-- Goal of the exercise --
Turn the items from the line with "480x178 pixels." to the line with "point(337,148)" into a numbered list, skipping blank lines. Leave the pictures out.

-- Recorded information --
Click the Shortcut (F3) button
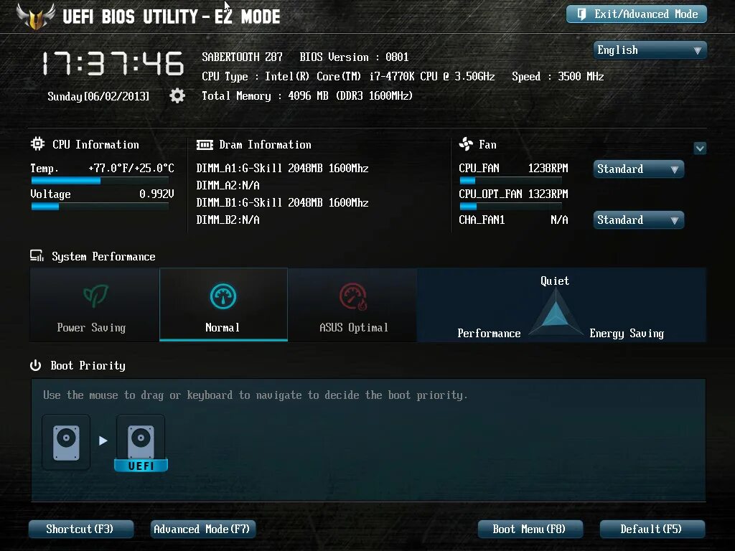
---
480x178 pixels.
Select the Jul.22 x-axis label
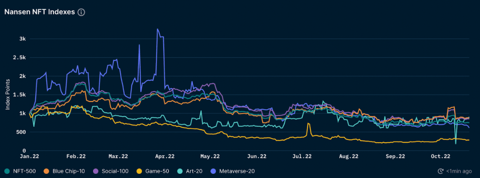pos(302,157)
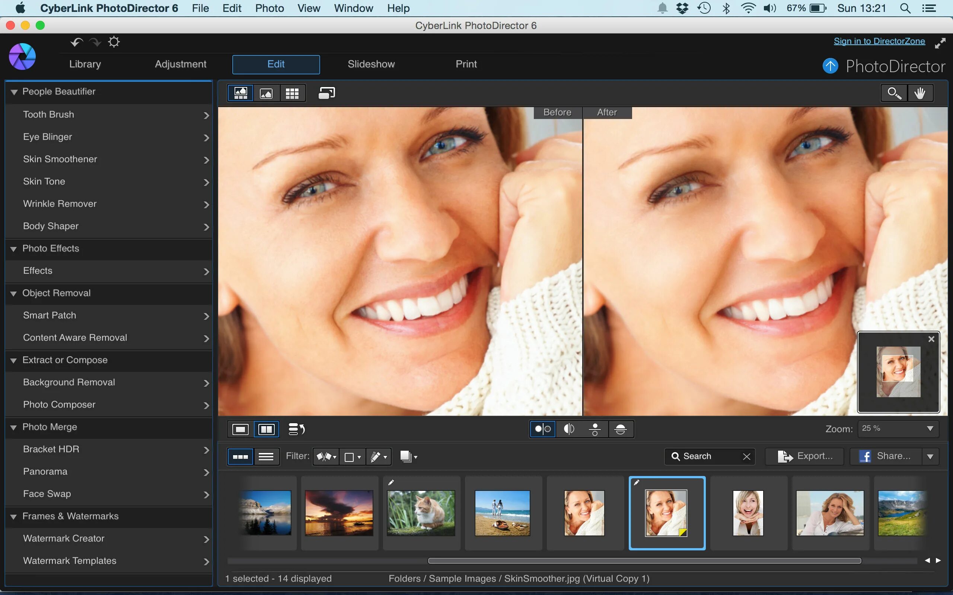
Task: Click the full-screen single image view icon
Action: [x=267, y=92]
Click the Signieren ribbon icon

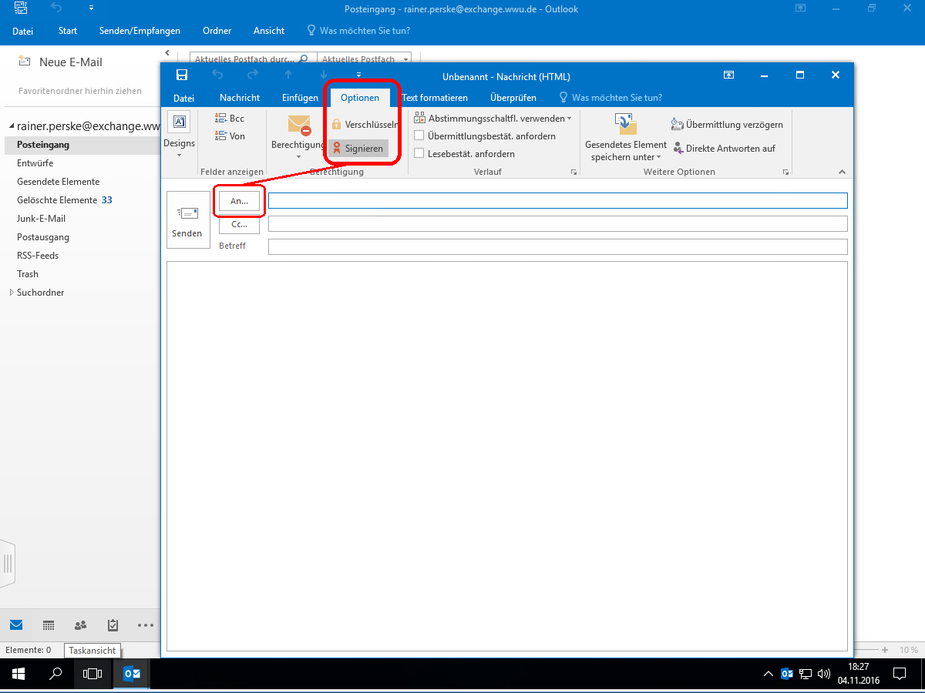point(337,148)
--
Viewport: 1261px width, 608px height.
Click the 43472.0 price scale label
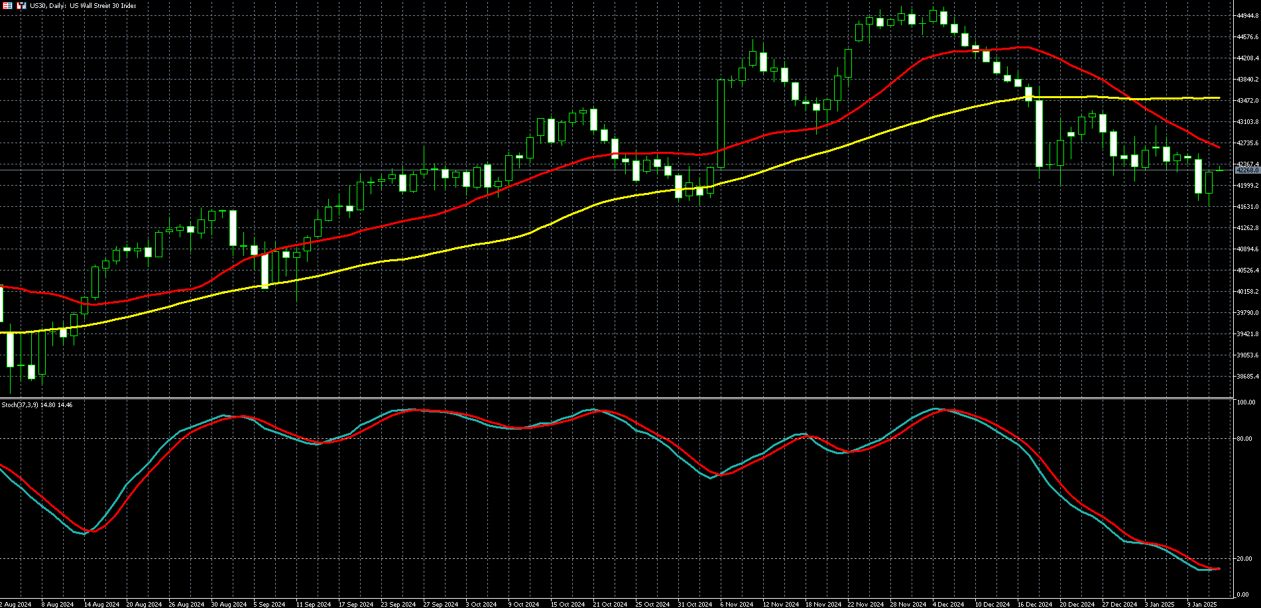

-- Exercise solution --
1. 480x178 pixels.
2. Select the Jul.22 x-axis label
3. pos(302,157)
4. Task: Click the full-screen single image view icon
5. Action: [x=267, y=92]
6. Click the Signieren ribbon icon
7. point(337,148)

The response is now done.